BEGIN Data excerpts
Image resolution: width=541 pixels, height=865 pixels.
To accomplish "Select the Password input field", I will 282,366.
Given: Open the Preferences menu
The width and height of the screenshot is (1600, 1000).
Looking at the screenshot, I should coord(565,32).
END Data excerpts
BEGIN Data excerpts
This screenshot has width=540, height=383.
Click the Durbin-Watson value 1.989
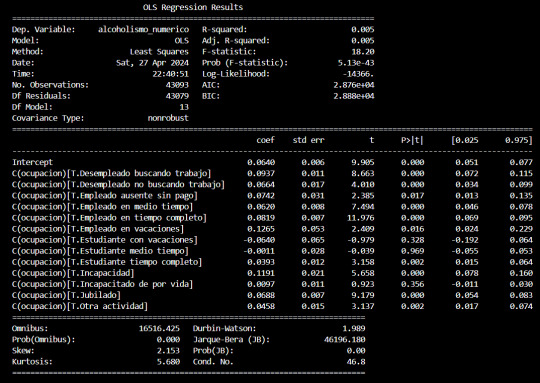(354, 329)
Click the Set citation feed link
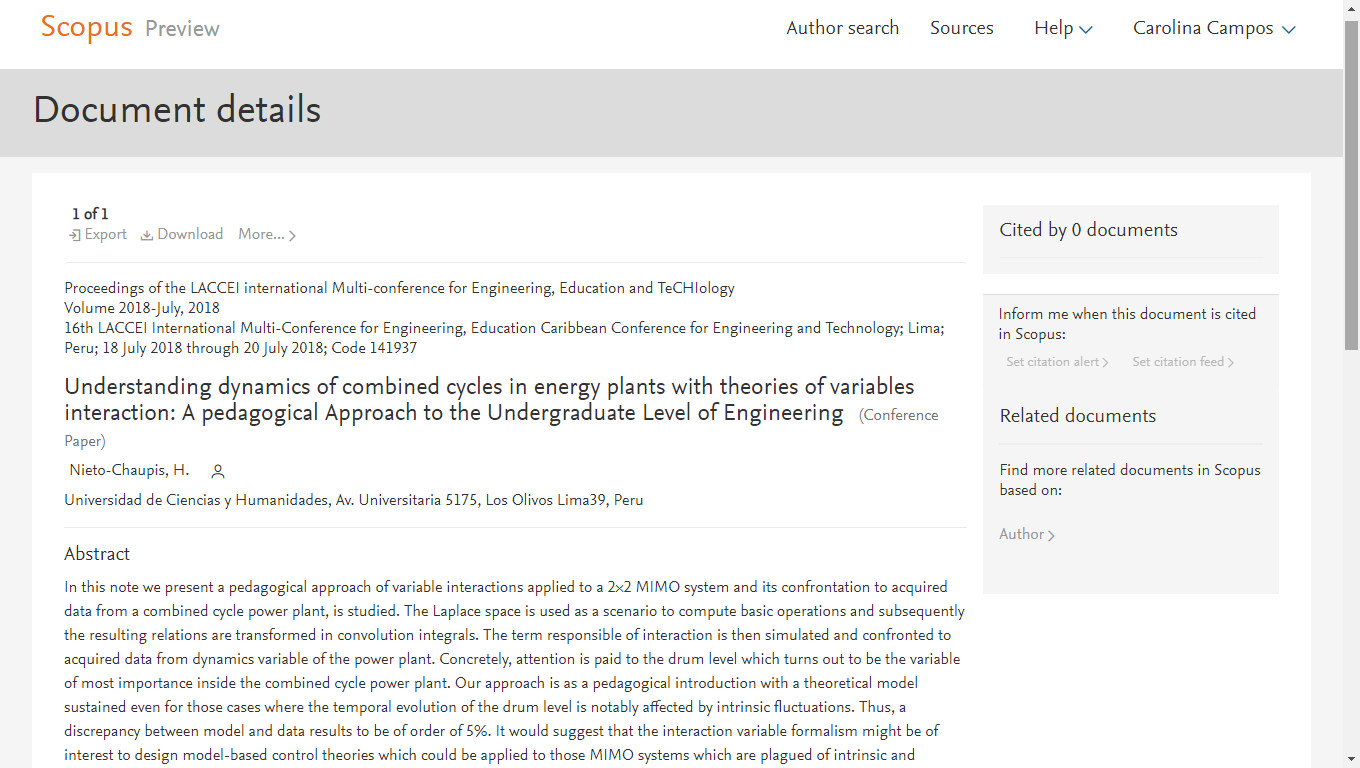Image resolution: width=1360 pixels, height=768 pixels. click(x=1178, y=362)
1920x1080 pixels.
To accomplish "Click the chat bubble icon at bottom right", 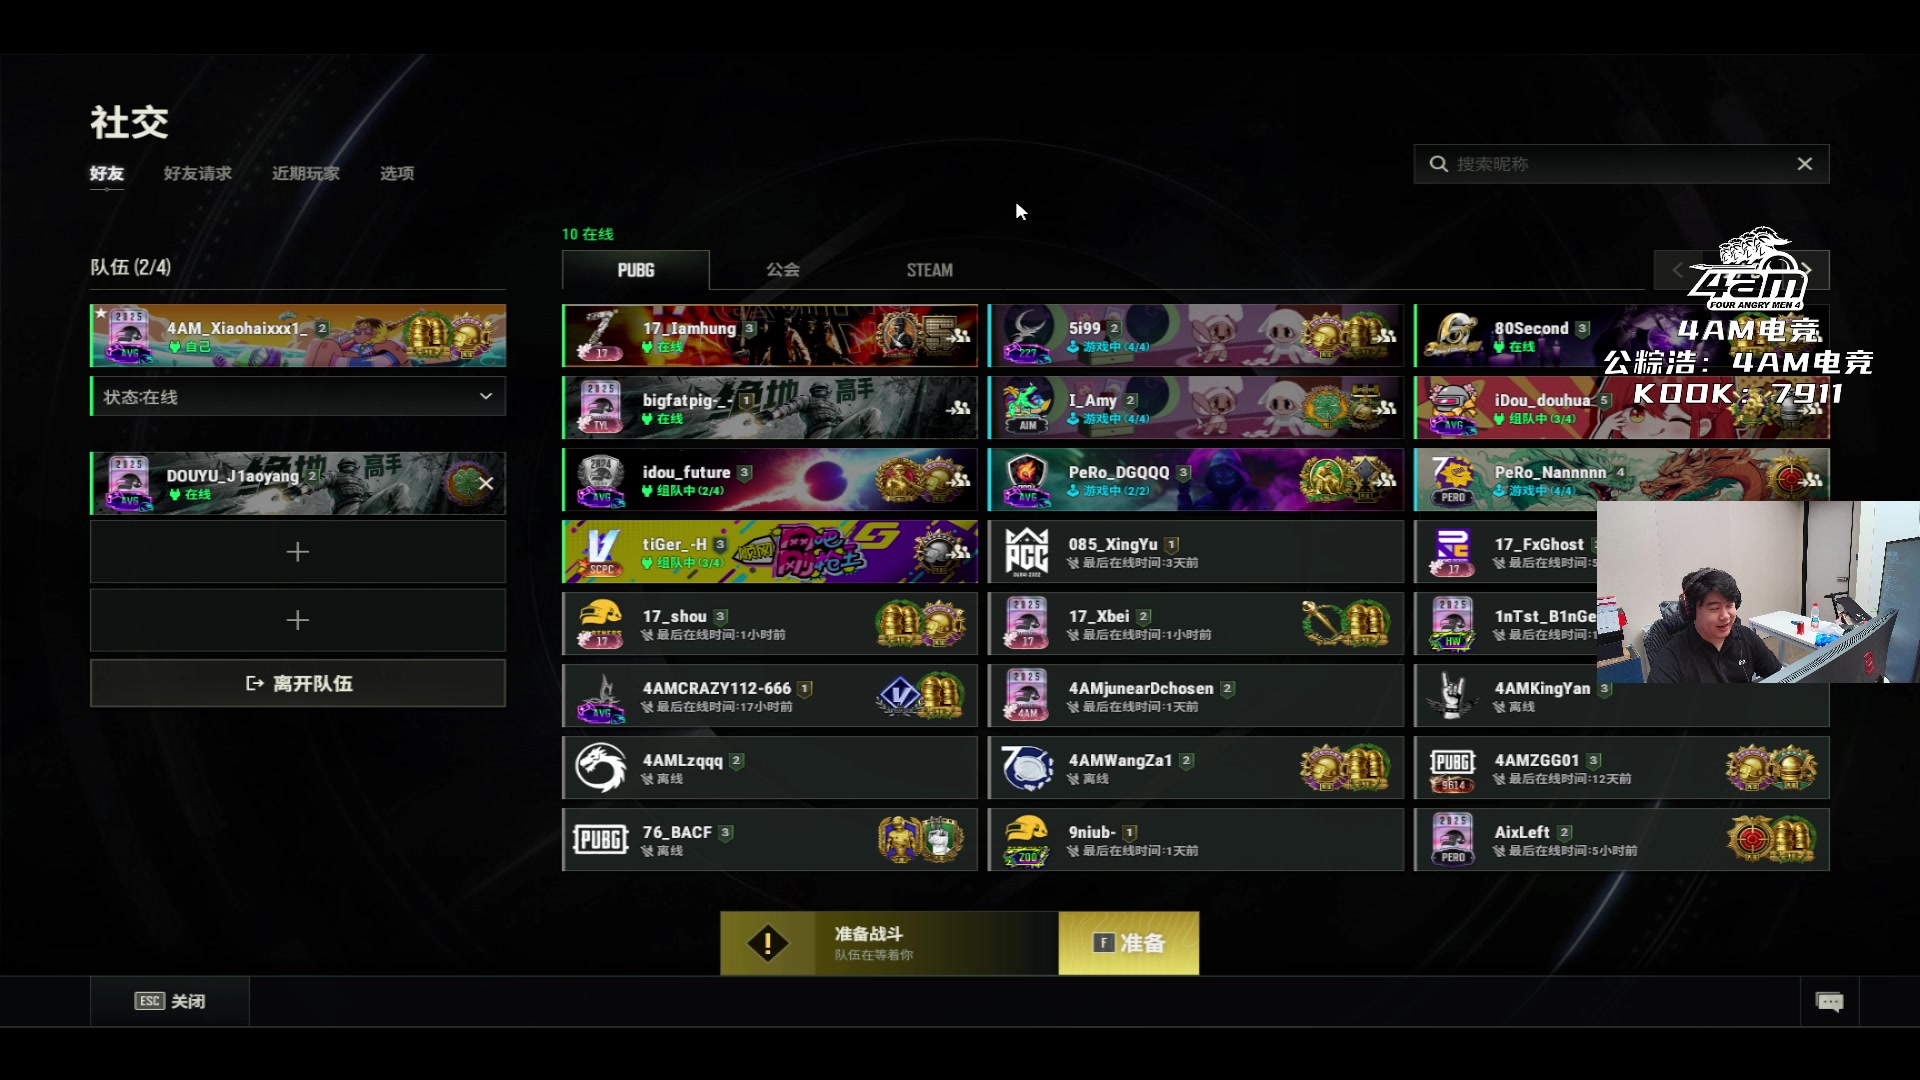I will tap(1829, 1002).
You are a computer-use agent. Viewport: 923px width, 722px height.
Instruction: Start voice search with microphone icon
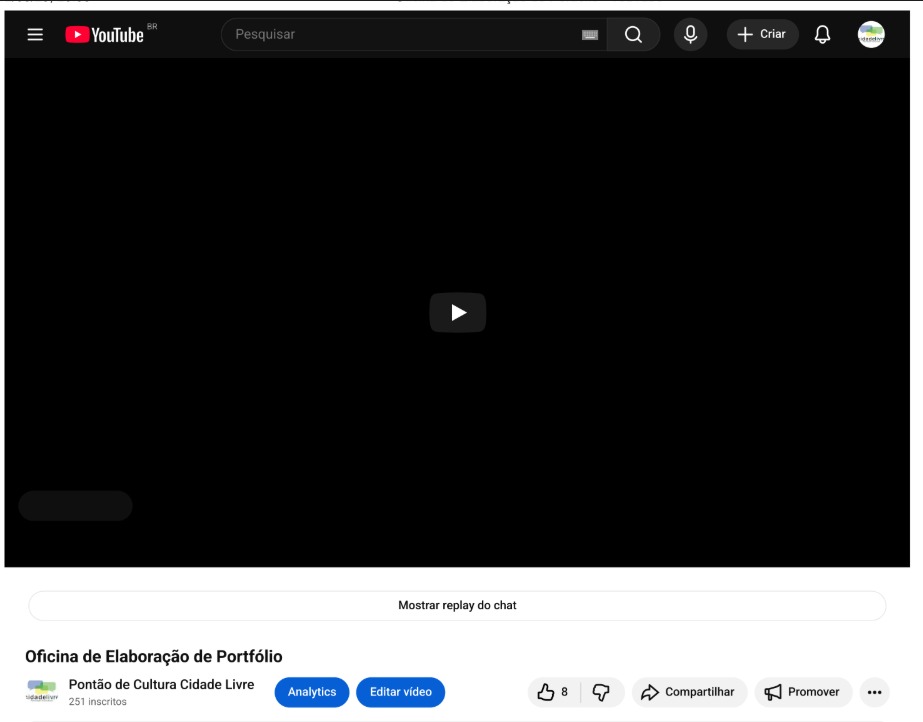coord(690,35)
END Data excerpts
BEGIN Data excerpts
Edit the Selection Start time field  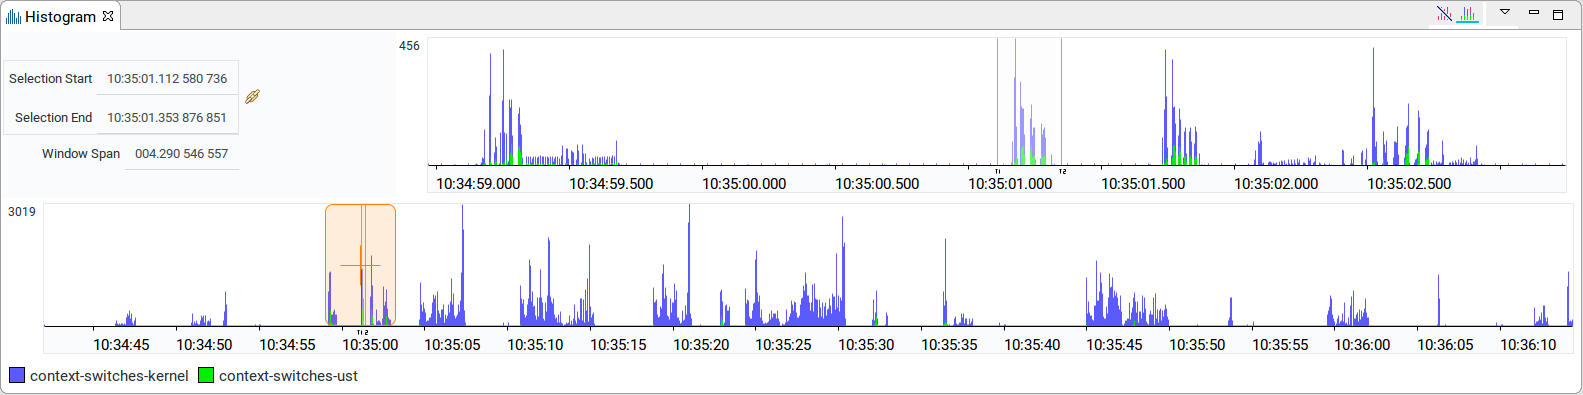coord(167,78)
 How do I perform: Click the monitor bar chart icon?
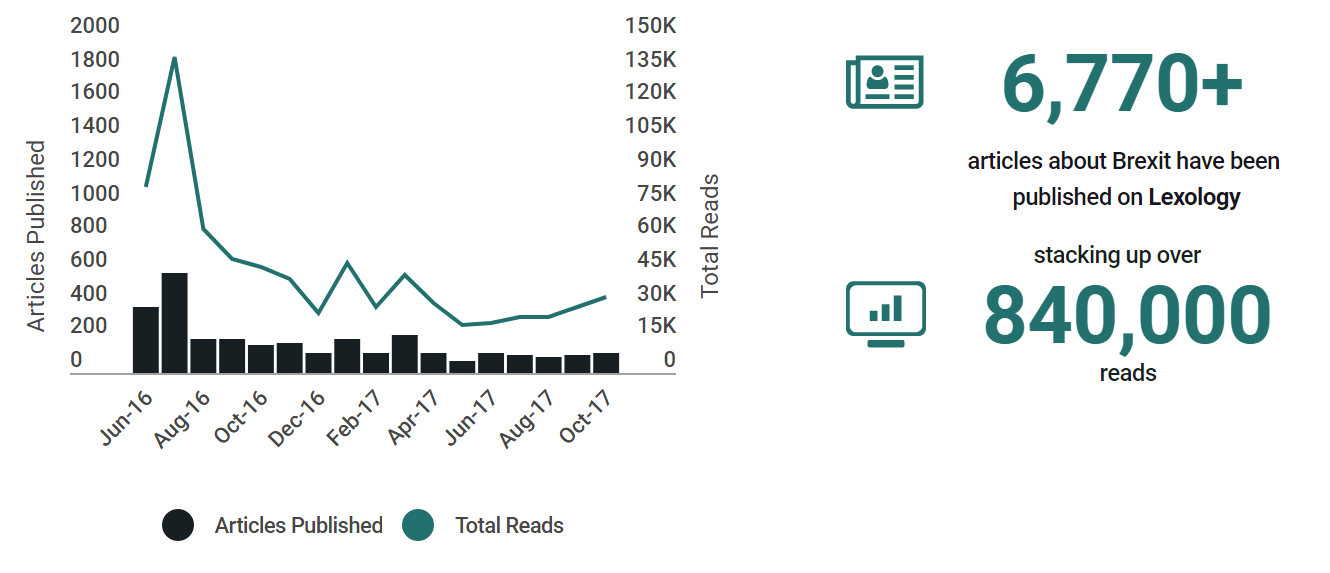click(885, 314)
END Data excerpts
- Written task
Copy the listing from the line with "You are a computer-use" to the line with "coord(690,35)", leaving out the pictures.

- Written reply
You are a computer-use agent. Viewport: 923px width, 722px height.
Instruction: Start voice search with microphone icon
coord(690,35)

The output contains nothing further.